Es decir del original, porque vivir en este siglo significa haberlo escuchado al menos en alguna de sus tantas líneas robadas por otros autores, cineastas, músicos o publicistas. El profesor Clement Dunbar empezaba su clase 308 sobre Shakespeare leyendo uno de los Sonetos:
When forty winters shall besiege thy brow
And dig deep trenches in thy beauty’s field,
Thy youth’s proud livery, so gazed on now,
Will be a tattered weed of small worth held…
En meses sucesivos escuché por su boca al desventurado Dromio, a la astuta Portia, al intrigante Ricardo III, al osado Enrique V, al vacilante Hamlet, a la víbora de Iago y a la inocente Miranda; y me fui de aquél semestre con el amor incondicional con que se van todos los que le conocieron (tal vez con la excepción de Tolstoi, que le profesaba un rencor edípico).
Y ese primer día el profesor Dunbar nos dijo que, de ponernos a transcribir lo fáctico sobre la vida del bardo de Stratford-upon-Avon, nos bastaría para la tarea apenas una página, pues tan poco se sabe sobre Shakespeare.
Entonces ¿Cómo así se han escrito tantos libros sobre él?

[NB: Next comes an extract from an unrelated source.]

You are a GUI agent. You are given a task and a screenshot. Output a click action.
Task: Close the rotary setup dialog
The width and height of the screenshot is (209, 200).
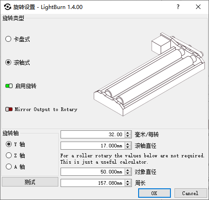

En la respuesta a esta pregunta yace parte del talento divinizador de los ingleses: porque lo aman.
Si bien cuatro siglos casi se han terminado desde la muerte del poeta, sólo existía de él aquella imagen grave en blanco y negro que embellece la mayoría de las publicaciones sobre su obra. Hasta hoy.

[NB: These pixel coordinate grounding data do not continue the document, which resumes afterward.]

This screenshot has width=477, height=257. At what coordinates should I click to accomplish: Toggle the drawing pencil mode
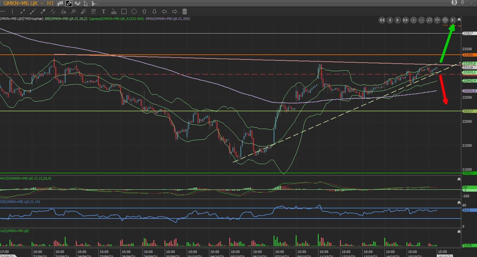[69, 3]
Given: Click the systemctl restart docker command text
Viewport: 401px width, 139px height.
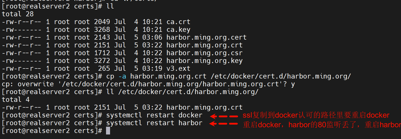Looking at the screenshot, I should pos(154,115).
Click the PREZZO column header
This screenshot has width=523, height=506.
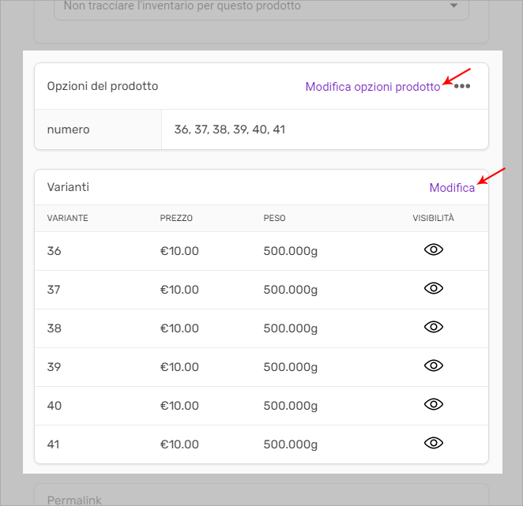pos(176,218)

Recojo el New York Times de mi puerta, esta mañana, y me saluda desde la primera página el nuevo gran hallazgo de Ios ingleses: el rostro de Shakespeare. El retrato, secuestrado en una colección privada de más de 300 años, ha vuelto a la vida muy parecido al pésimo actor que lo interpretara en Shakespeare enamorado.
Tengo mis dudas.
No es que me disguste verle por fin el color de los cachetes a Shakespeare y el tono rojizo de la barba a quien escribió algunas de las páginas más extraordinarias de la literatura. Sin embargo, este retrato pareciera ser–espero equivocarme–una de aquellas falsificaciones fanáticas que suelen fabricar los ingleses enamorados.